Los cromos de sus señorías

Mientras esperamos los resultados de las elecciones de hoy martes en Madrid, producidas por el efecto mariposa de la tormenta política murciana, puede ser un buen momento para sobrevolar los enfrentamientos partidarios y estudiar el régimen jurídico que permitió un pacto para cambiar de una tacada la presidencia de la región de Murcia y la alcaldía de Murcia. Dejemos a un lado la anécdota de este caso en que se quería colocar en la presidencia del Gobierno autonómico a una afiliada de la tercera fuerza política de la Asamblea, que además era consejera del mismo Gobierno censurado. Olvidémonos también de las múltiples razones que pueden originar este tipo de pactos (nobles para los firmantes; oscuras pulsiones de poder para los adversarios). Lo cierto es que son pactos perfectamente legales porque se basan en un consolidado principio del sistema parlamentario, el mandato representativo: los electores votamos a nuestros representantes y estos actúan libremente según su leal saber y entender. Edmund Burke se lo explicó de forma insuperable a los electores de Bristol allá por 1774: “La opinión de los electores es de tanto peso que un representante debe siempre escucharla, pero los electores no dan instrucciones imperativas, mandatos que los diputados están obligados a seguir, porque estos forman una asamblea deliberante de una nación, con un interés: el de la totalidad y no el de los intereses y prejuicios locales”.

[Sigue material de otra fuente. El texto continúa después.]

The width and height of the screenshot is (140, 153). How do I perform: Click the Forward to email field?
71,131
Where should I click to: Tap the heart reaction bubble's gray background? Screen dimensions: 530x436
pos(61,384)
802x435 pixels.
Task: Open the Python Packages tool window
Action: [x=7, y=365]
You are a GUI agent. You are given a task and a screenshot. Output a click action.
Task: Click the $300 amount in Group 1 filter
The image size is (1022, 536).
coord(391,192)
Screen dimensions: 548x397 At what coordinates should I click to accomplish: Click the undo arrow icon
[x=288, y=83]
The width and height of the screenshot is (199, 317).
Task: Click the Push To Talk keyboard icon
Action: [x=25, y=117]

Casi 250 años después, los países europeos hemos abandonado el sufragio censitario, coto de los varones adinerados, y tenemos (en palabras de la Constitución española) una democracia avanzada en la que los partidos son el instrumento fundamental para la participación política. Hace ya muchos años que ningún especialista de Derecho Parlamentario suscribe la visión burkeniana del Parlamento como lugar de debate sincero de individuos, sino que lo conciben como un lugar de enfrentamiento entre los partidos, un ring en el que se interviene pensando en ganarse el favor del público y no el voto del adversario. Con maestría general lo explicó Karl Loewenstein y, entre nosotros, Fernando Santaolla y Piedad García-Escudero. A pesar de este cambio esencial en el funcionamiento de la democracia, el mandato representativo sigue concibiéndose igual que en los tiempos de la Revolución Francesa.

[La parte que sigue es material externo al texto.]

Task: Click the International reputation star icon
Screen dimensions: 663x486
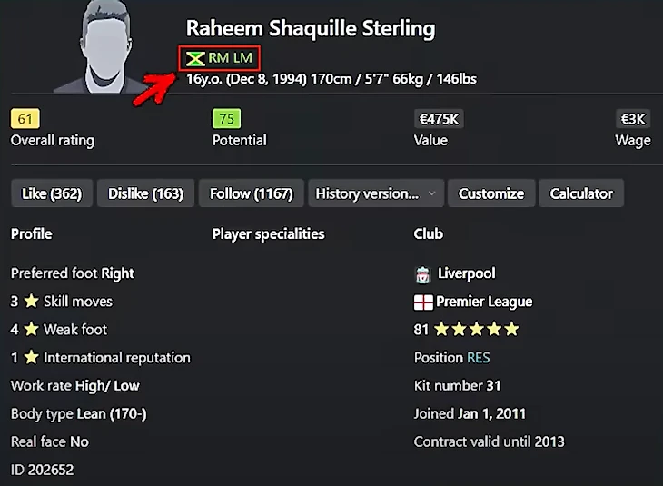Action: click(32, 358)
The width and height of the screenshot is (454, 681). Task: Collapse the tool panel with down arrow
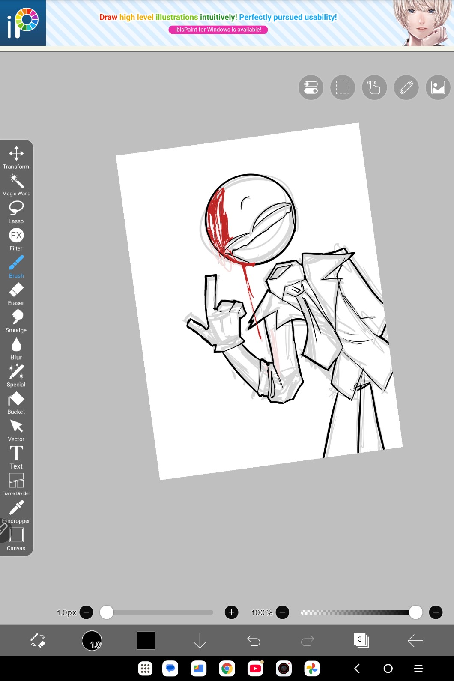200,641
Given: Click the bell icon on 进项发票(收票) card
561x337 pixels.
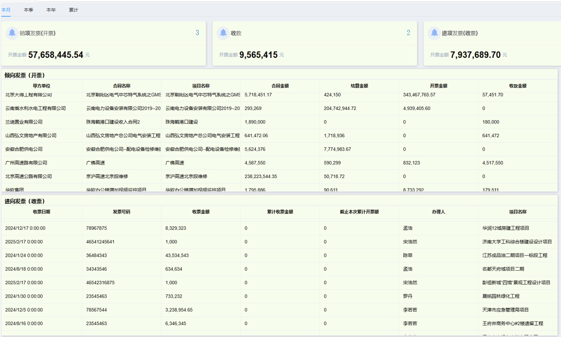Looking at the screenshot, I should pyautogui.click(x=434, y=33).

Sin duda, esto se debe a que es un instrumento muy útil porque permite que los políticos de ideologías e intereses contrapuestos puedan negociar la legislación que continuamente necesita un Estado moderno. Pero también es verdad que produce mucha insatisfacción en los ciudadanos ver cómo los programas electorales son aparcados en la acción de gobierno, incluso por partidos que han conseguido la mayoría absoluta, e incluso para promesas sin coste económico. Entran ganas de repetir la exagerada crítica de Rousseau: “El pueblo inglés cree ser libre, y se engaña; porque tan solo lo es durante la elección de los miembros del Parlamento, y luego que estos han sido elegidos, ya es esclavo, ya no es nada”. Por eso, surgen propuestas de participación directa de los ciudadanos (muy limitadas en nuestro ordenamiento jurídico) y de control de las promesas electorales (inexistentes) que merece la pena debatir.

Aquí va una propuesta muy modesta y restringida al ámbito local, el único en el que se ha reformulado mínimamente el mandato representativo con la intención de evitar que se emplee para fines alejados del interés general. Así, ya desde 1979 la ley limitó la libertad de los concejales para elegir alcalde ordenándoles que solo podrían votar a aquellos concejales “que encabezaren sus correspondientes listas”. Después, en 1985 se reguló detenidamente la moción de censura, que se ha modificado hasta tres veces (en 1991, 1999 y 2017) para dificultar el transfuguismo. Pues bien, la práctica política de las 11 elecciones locales celebradas en la España democrática demuestra que los partidos hacen pactos generales en los que intercambian alcaldías sin importarles que en algunos consistorios logre la vara de mando la fuerza con menos concejales. Este intercambio de cromos —como lo llaman siempre los partidos damnificados— produce resultados tan desproporcionados como que el alcalde de Melilla sea el único representante de Ciudadanos, el quinto partido en número de votos y concejales; o que en Granada sea alcalde el cabeza de la tercera lista, con solo cuatro concejales de un total de 27. Son muchos los que piensan que aunque sean legales esos pactos, y en cuarenta años no hay partido que no haya firmado alguno, no son legítimos. No me atrevo a afirmar eso, pero parece indudable que produce un desapego entre muchos votantes, que se sienten engañados, y aumenta esa sensación tan difundida en España de que los políticos van a lo suyo.

Un elemental razonamiento lógico nos dice que si las elecciones son locales, los pactos también deberían ser locales. Pero como una prohibición de ese tipo solo nos conduciría al fraude y a la polémica, seamos realistas y hagamos una mínima restricción al mandato representativo de los concejales: si la Ley Orgánica del Régimen Electoral ya les constriñe su voto a la alcaldía, añadamos —tras exigir el voto público— que “los concejales solo podrán votar a un candidato a alcalde distinto al cabeza de la lista en la que hayan concurrido si es para hacerlo por otro cabeza de lista que haya recibido igual o más votos de los vecinos”. Un precepto similar se podría establecer para las mociones de censura. No es mucho, pero no deja de ser un avance en el gran objetivo para el que se inventó el Estado de derecho: reducir la arbitrariedad.

Agustín Ruiz Robledo es catedrático de Derecho Constitucional de la Universidad de Granada.